After 10 years, 20 LPs (including five Tech solos and two Tech collabo LPs) and nearly 1.5 million records sold by Tecca Nina alone, Strange Music is in a strong spot, despite the lack of mainstream hip-hop support from the industry or the fans, or much radio or video play. It doesn’t hurt, though, that what the label pushes is a roster of diverse
entities. The most recognizable faces, other than Tech, are fellow Kansas City natives Krizz Kaliko and Kutt Calhoun. The former, a plus-size live wire with slick raps and a singing voice steeped in opera and gospel influences, makes the brand’s most commercially viable music. Calhoun’s been with Strange since its start and reps the streets with his lyrics, along with Big Scoob, a rhyme partner of Tech’s from the pre-Strange days. And in May 2009, O’Guin introduced a Los Angeles–based division, Strange Music West, which signed Cali horrorcore veteran Brotha Lynch Hung as its first act. Only nine acts have signed to Strange since 2000, a self-imposed limitation that has allowed O’Guin to devote maximum energy to projects and ensure fan satisfaction.

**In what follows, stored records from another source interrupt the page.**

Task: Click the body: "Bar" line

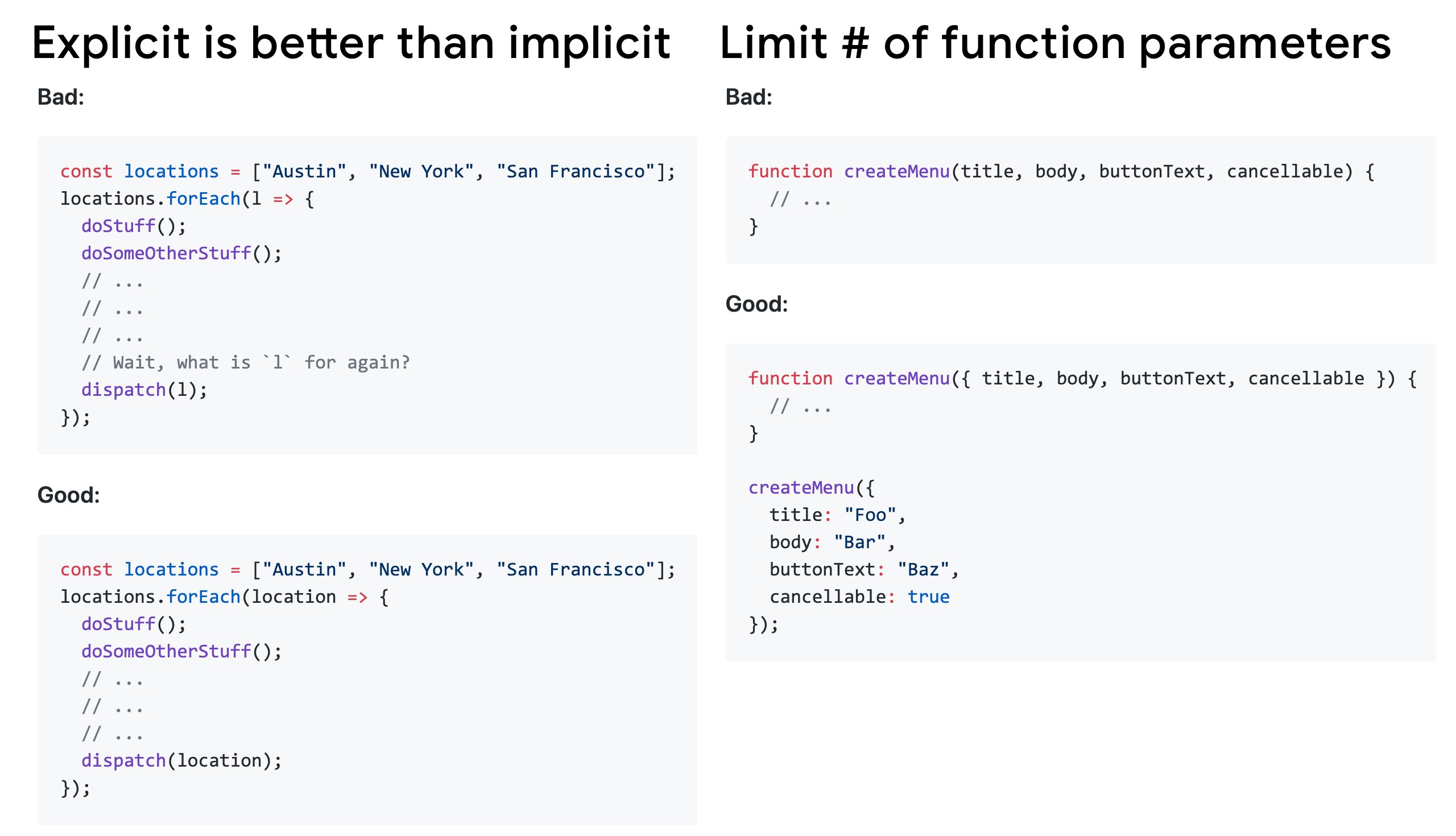Action: tap(833, 542)
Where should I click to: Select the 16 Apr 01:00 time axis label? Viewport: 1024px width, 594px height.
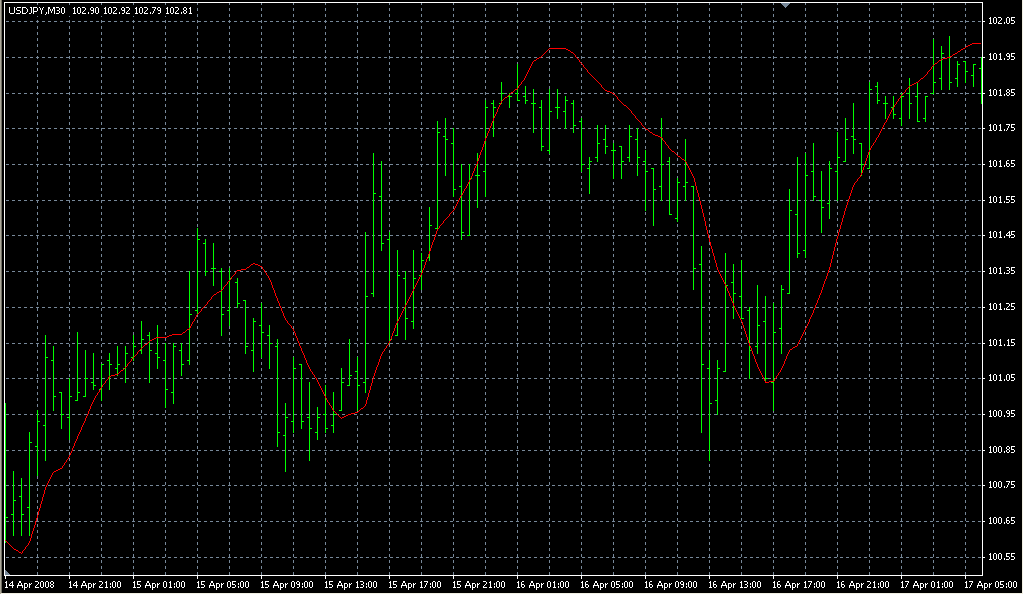[x=546, y=583]

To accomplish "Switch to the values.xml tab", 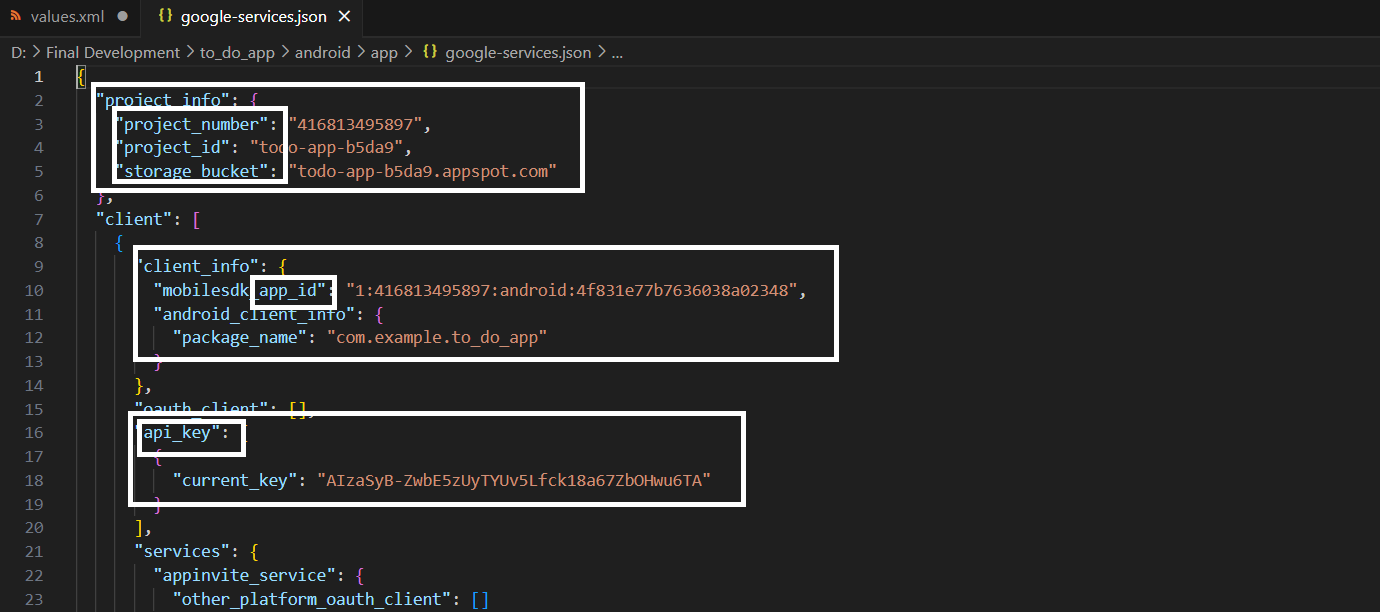I will click(67, 17).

Violet Brown, director of urban music for the record-store chain Trans World Entertainment, has long appreciated the label’s consistency. “Strange Music is quietly selling millions of units without compromising who they are and
what they stand for,” says Brown. “I have said this thousands of times: There are no casual Tech fans.”
In addition to being fanatical, most of his followers are also a bit one-dimensional—meaning heavily White. “I’m trying to brighten my music up now, because [the dark sound is] why a lot of Black muthafuckas stopped listening,” says Tech. “For one, my imagery, a Black dude with a painted face—over here, they don’t do that shit. You gotta go to Africa for that. But, to them, the red spiked hair I used to have threw everybody off, and I’ve yet to fully get them back.”
The music speaks for itself. Beyond his face paint and unconventional tastes, Tech is a pure lyricist, deft in double-time flows and multisyllabic rhyme schemes. Contentwise, his verses run the gamut from painfully honest introspection to indictments against his music-industry peers (see “Crybaby,” on his 2008 double-LP Killer), with dashes of political commentary and demonic possession thrown in. For many, though, looking past Tech’s presentation is a task. “It seems to me that every other race—Whites, Asians, Latinos—is more accepting of weird-looking imagery, where Black folks seem to want to see the same type of dude all the time,” says Kaliko. “If you think about the general Black population coming from the hood, they’re used to seeing the hood stars that have the cars and money… They want to see these entertainers that they can identify with.”
Even if his fan base never changes, Tecca Nina and his Strange Music team have little reason to complain. Humility has been the label’s best asset. Realizing the limits of underground prestige, O’Guin and Tech aren’t opposed to booking shows with low guarantees, of, say, $10,000. The rationale is simple: Take a small payment, kill it onstage and then anticipate bigger offers the next time around. The capacities of their venues have ranged from as low as 800 to as many as 18,000. In May, the label released its second concert DVD, K.O.D. Tour: Live in Kansas City, taped last November and serving as a visual testament to the raucous energy at a Tech N9ne show. Not to mention an example of SM’s dedication to quality—it’s shot with seven cameras, in high-defi nition, and is offered on Blu-ray.
In 2008, Tech was one of only three rappers to place within Pollstar’s top 50 highest-grossing artists in terms of concert-ticket sales (the other two were Jay-Z and Kanye West). That Strange Music exceeds 200 shows a year is staggering. Yet what’s baffling is that their tours—including their most recent, 36-venues-in-37-days Strange Days Tour (tagline: “A Decade of Excellence”), which began in early May—have yet to reach the key Southern markets of Atlanta and New Orleans. Considering how dominant ATL, specifically, is these days, that’s a problem. “I keep telling Travis, ‘Put me on tour with Ludacris or somebody from the South,’” says Tech. “It’s easier said than done, but bottom
line is, I can’t infect the world if people are alienated.”
Nevertheless, thanks to constant touring, in January 2009, O’Guin and Tech were able to drop $2.1 million into the renovation of an open 18,000-square-foot space in Lee’s Summit (located 20 minutes south of Kansas City), turning it into an immaculate, all-purpose SM facility. The Strange logo (a snake and a bat crisscrossed) can be seen on everything from stairs, to floor tiles, to the soda machine, to the thermostat frame. There’s a filing cabinet containing video footage of every show throughout the label’s existence, ordered chronologically. One office is bursting with high-quality film equipment; another holds the social-networking team. There is also an office where a man works on building SM’s new online store, O’Guin’s comfy digs, a sleek conference room, four different kitchens, and quite a few more cubes and offices filled with happily working SM employees.